Exercise: Below are records; copy every line among them that contains the word "Program".

Data supplied:
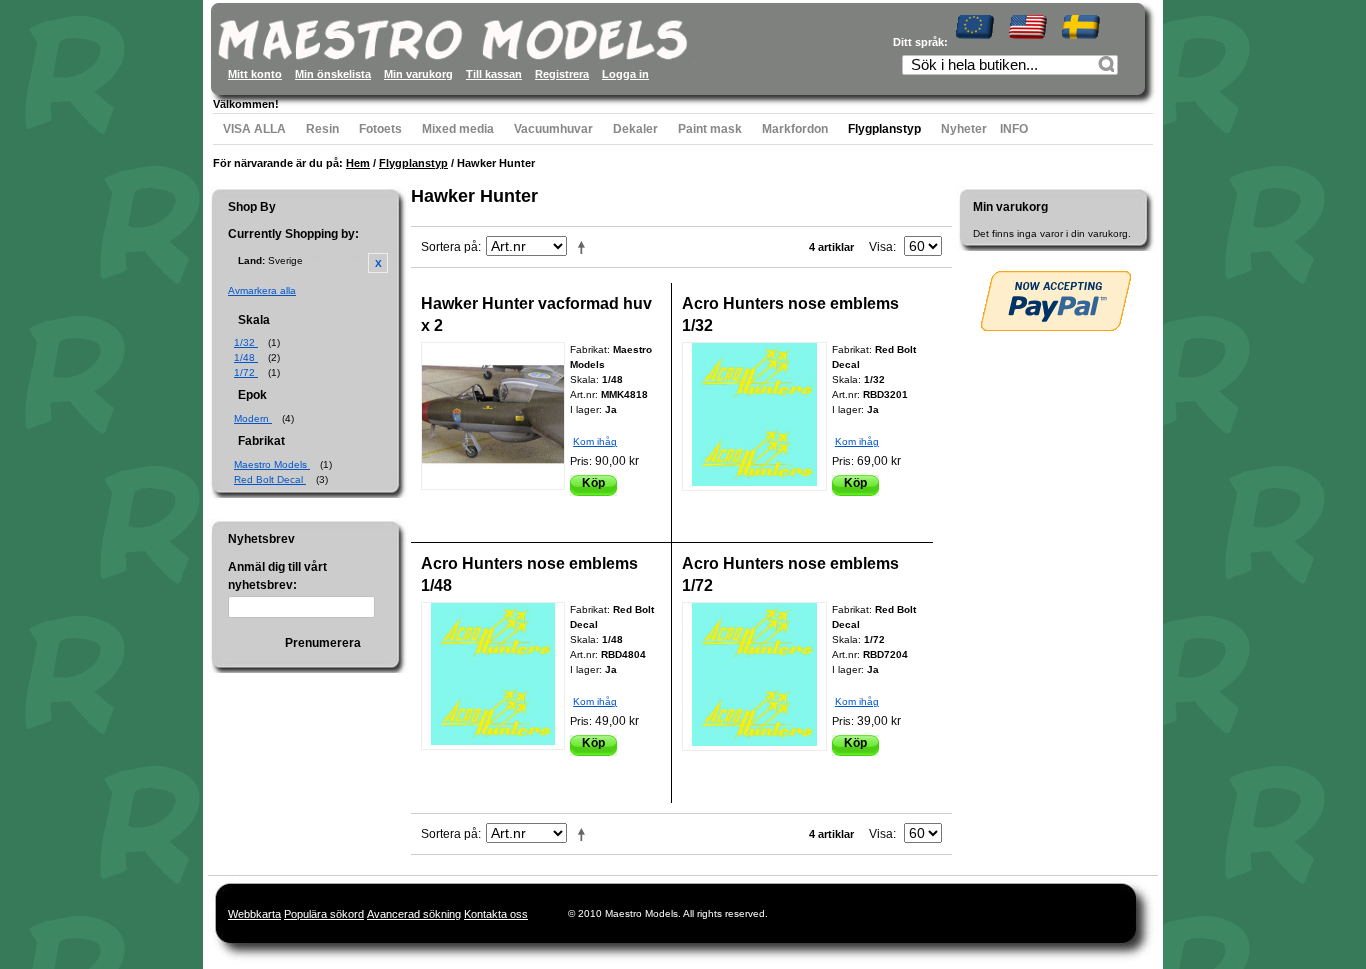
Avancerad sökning (414, 914)
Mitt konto (255, 74)
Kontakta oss (496, 914)
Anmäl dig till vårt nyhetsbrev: (277, 576)
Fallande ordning (585, 247)
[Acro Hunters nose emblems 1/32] (754, 416)
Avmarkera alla (262, 290)
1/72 (246, 372)
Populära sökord (324, 914)
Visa (881, 247)
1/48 (246, 357)
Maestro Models (272, 464)
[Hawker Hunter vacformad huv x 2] (493, 416)
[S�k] (1109, 67)
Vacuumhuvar (553, 129)
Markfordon (795, 129)
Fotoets (380, 129)
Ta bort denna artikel (378, 263)
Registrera (562, 74)
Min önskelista (333, 74)
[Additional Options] (1056, 301)
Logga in (625, 74)
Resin (322, 129)
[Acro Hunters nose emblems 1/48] (493, 676)
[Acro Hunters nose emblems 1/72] (754, 676)
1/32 (246, 342)
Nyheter (964, 129)
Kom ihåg (595, 441)
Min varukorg (418, 74)
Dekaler (635, 129)
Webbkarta (254, 914)
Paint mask (710, 129)
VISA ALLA (254, 129)
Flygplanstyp (884, 129)
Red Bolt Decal (270, 479)
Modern (253, 418)
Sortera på (449, 247)
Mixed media (458, 129)
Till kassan (494, 74)
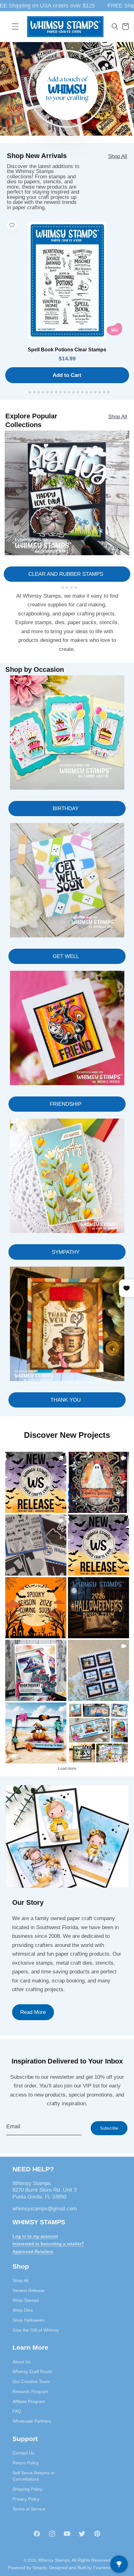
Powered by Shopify (27, 2567)
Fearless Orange (110, 2567)
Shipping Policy (27, 2489)
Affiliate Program (28, 2401)
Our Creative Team (31, 2381)
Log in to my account (35, 2236)
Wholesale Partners (31, 2421)
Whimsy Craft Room (32, 2371)
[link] (35, 1482)
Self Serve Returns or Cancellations (33, 2476)
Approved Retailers (32, 2251)
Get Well (66, 956)
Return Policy (25, 2462)
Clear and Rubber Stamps (65, 574)
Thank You (65, 1400)
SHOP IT (35, 1670)
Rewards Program (30, 2391)
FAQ (16, 2411)
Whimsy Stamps (54, 2560)
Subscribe (109, 2128)
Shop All (117, 156)
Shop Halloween (28, 2320)
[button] (15, 26)
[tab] (25, 392)
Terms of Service (28, 2508)
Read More (33, 2012)
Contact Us (23, 2452)
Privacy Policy (26, 2499)
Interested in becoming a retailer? (48, 2243)
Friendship (65, 1104)
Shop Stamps (25, 2300)
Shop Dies (22, 2310)
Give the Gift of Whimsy (35, 2330)
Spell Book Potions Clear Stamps (67, 349)
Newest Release (28, 2290)
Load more (67, 1768)
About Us (21, 2361)
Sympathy (65, 1252)
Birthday (66, 808)
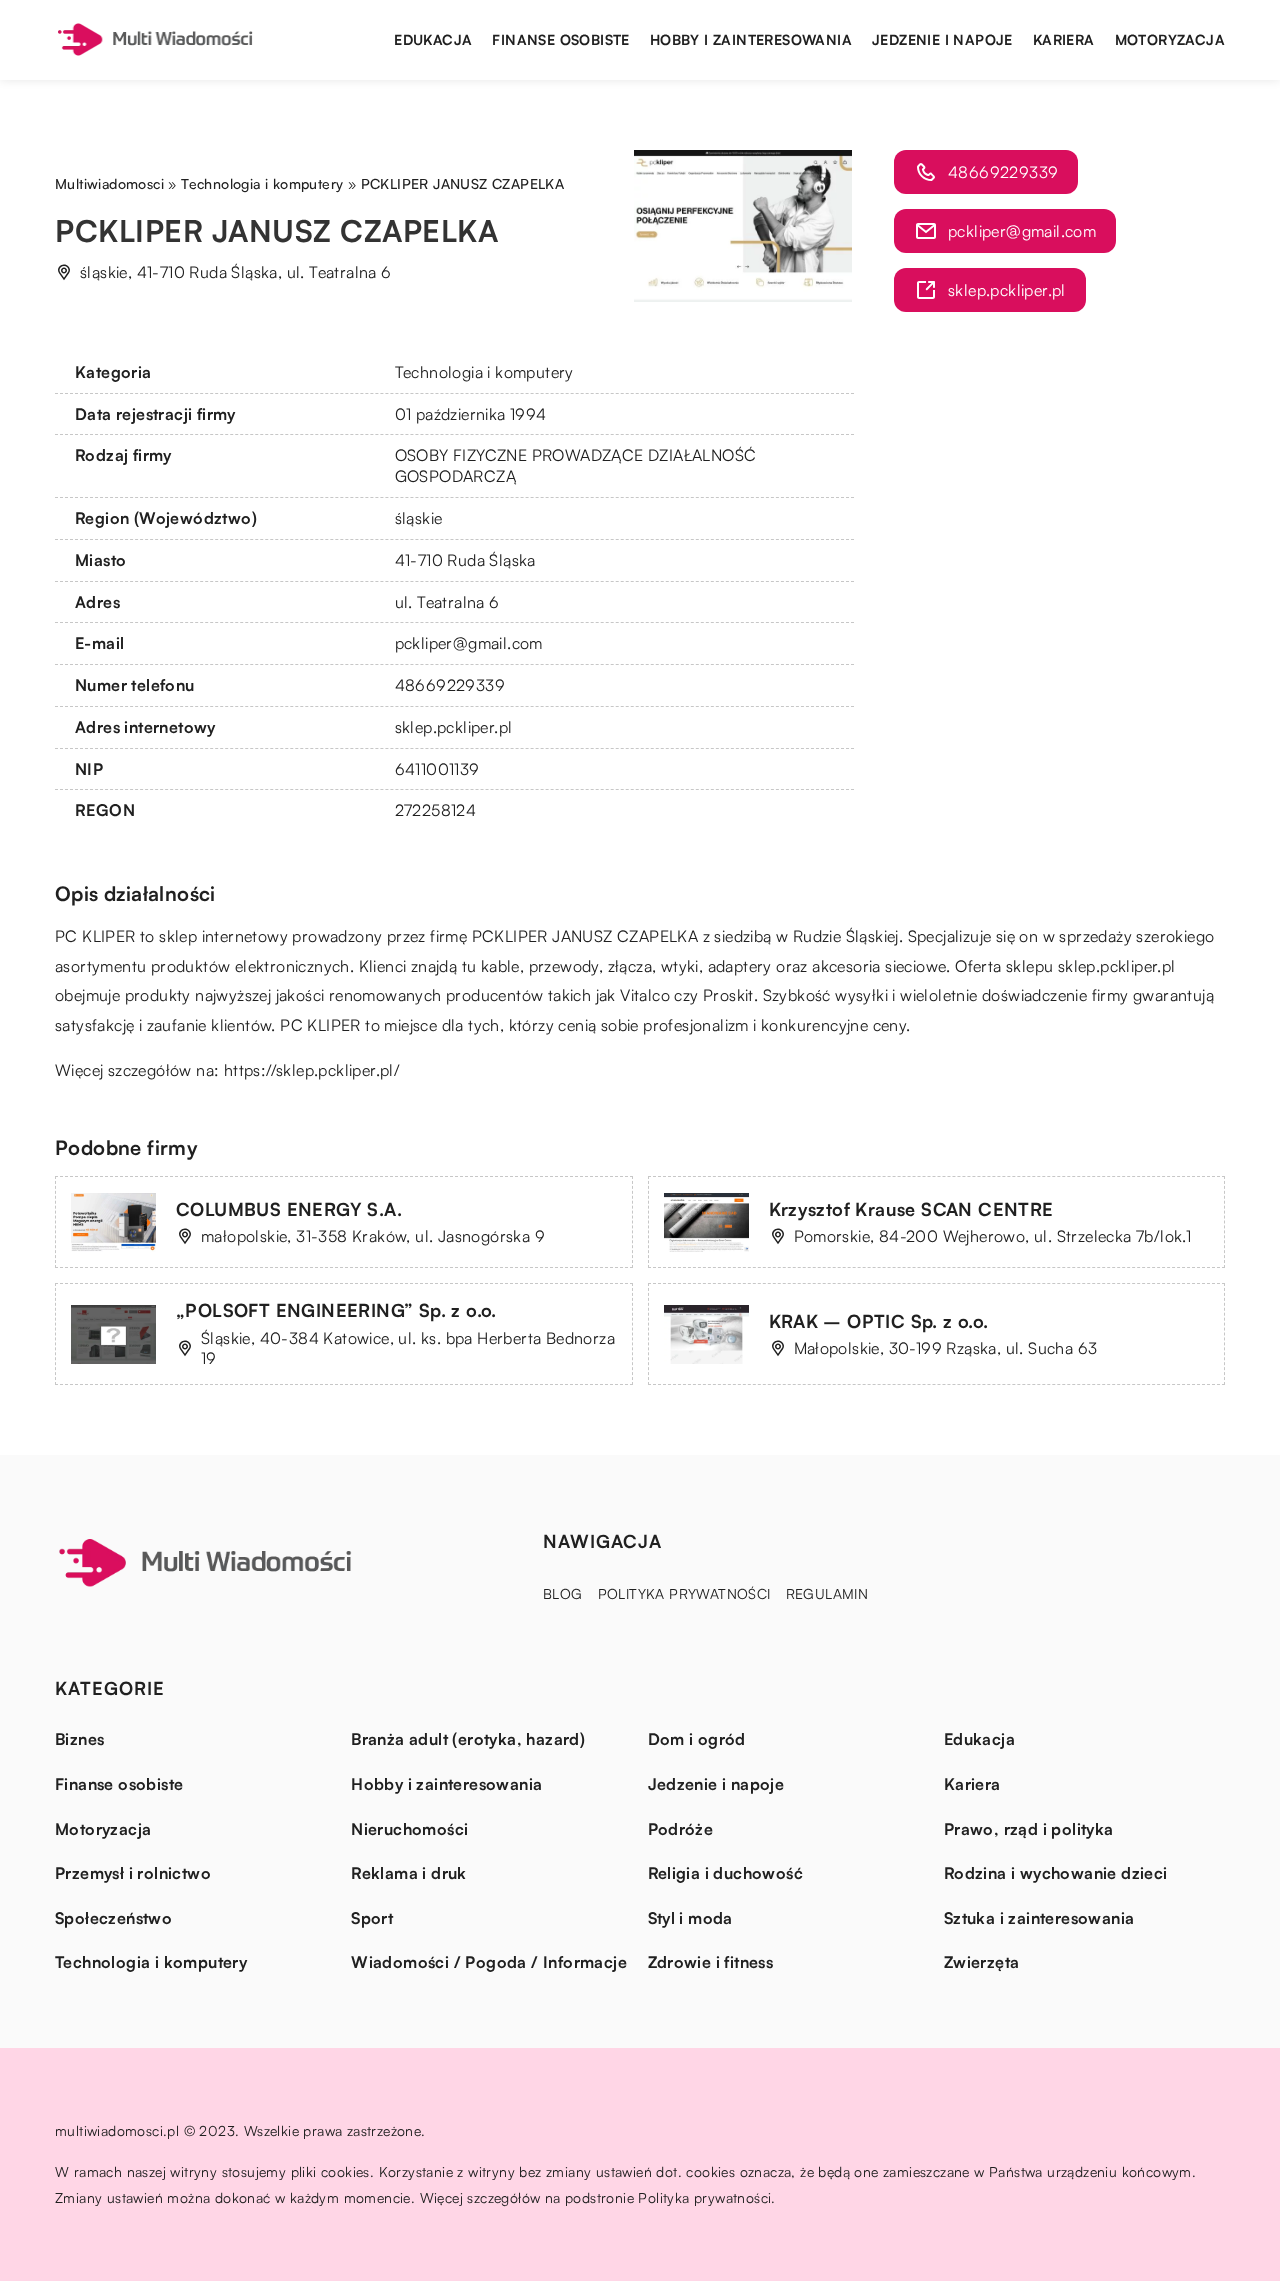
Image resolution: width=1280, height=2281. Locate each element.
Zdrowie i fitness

Solution:
Affiliate Program (28, 2401)
Rewards Program (30, 2391)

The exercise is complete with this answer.